* START *
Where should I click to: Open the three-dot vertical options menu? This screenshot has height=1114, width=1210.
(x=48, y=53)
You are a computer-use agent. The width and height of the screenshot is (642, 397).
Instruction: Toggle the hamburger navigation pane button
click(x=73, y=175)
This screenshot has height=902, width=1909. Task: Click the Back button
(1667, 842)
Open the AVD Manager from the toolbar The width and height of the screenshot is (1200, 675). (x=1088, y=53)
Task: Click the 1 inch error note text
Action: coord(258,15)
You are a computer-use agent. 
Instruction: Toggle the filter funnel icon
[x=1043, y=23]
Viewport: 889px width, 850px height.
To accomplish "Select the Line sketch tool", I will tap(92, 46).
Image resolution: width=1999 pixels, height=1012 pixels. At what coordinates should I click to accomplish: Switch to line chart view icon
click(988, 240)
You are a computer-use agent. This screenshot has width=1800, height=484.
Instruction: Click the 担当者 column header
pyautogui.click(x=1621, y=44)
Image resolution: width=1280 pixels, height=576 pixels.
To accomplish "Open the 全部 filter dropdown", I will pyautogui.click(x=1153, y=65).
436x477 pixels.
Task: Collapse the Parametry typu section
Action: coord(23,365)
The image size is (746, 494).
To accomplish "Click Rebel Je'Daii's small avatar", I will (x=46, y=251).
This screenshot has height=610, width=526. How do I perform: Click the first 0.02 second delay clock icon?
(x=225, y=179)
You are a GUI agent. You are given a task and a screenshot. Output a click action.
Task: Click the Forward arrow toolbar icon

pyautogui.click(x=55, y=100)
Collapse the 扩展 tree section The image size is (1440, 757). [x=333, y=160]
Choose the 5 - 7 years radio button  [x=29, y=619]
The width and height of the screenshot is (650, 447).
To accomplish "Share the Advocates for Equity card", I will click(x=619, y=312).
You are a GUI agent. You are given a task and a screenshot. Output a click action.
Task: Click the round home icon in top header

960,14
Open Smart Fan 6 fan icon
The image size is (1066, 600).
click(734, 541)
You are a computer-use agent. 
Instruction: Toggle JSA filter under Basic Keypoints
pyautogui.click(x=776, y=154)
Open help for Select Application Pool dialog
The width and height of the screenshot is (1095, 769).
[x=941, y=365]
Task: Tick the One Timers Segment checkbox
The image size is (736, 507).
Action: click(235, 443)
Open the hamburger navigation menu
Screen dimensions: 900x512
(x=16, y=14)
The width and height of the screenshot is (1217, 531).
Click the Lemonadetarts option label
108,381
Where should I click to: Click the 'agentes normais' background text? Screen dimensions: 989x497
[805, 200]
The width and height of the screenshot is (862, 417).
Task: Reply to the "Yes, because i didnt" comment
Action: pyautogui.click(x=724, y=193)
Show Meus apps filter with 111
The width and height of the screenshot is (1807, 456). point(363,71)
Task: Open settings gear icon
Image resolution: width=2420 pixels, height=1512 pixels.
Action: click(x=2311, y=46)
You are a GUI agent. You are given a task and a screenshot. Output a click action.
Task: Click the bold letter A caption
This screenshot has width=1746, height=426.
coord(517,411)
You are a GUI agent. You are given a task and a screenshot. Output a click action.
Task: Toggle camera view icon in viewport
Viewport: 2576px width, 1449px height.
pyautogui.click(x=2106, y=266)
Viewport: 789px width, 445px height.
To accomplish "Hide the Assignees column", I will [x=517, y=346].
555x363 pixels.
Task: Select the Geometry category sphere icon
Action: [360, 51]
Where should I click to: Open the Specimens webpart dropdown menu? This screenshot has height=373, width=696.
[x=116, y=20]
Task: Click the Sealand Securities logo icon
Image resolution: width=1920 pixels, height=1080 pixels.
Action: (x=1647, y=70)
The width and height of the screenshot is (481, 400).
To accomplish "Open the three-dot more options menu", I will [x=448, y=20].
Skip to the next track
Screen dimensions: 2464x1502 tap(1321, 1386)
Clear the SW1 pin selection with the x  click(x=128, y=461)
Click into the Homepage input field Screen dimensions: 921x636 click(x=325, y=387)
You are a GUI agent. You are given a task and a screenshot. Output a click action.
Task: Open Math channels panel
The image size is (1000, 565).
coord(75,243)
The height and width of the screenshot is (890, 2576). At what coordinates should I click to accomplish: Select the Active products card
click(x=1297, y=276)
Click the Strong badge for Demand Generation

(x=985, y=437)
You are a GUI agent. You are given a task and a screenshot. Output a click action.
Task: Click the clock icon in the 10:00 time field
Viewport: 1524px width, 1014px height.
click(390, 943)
* END *
» **REQUIRED WORK**
Write out the items above verbatim, from the line holding "This screenshot has height=902, width=1909." through the line holding "pyautogui.click(x=1621, y=44)", inclusive.

» **ANSWER FOR THIS EXERCISE**
This screenshot has height=902, width=1909. Task: Click the Back button
(1667, 842)
Open the AVD Manager from the toolbar The width and height of the screenshot is (1200, 675). (x=1088, y=53)
Task: Click the 1 inch error note text
Action: coord(258,15)
You are a computer-use agent. 
Instruction: Toggle the filter funnel icon
[x=1043, y=23]
Viewport: 889px width, 850px height.
To accomplish "Select the Line sketch tool", I will tap(92, 46).
Image resolution: width=1999 pixels, height=1012 pixels. At what coordinates should I click to accomplish: Switch to line chart view icon
click(988, 240)
You are a computer-use agent. This screenshot has width=1800, height=484.
Instruction: Click the 担当者 column header
pyautogui.click(x=1621, y=44)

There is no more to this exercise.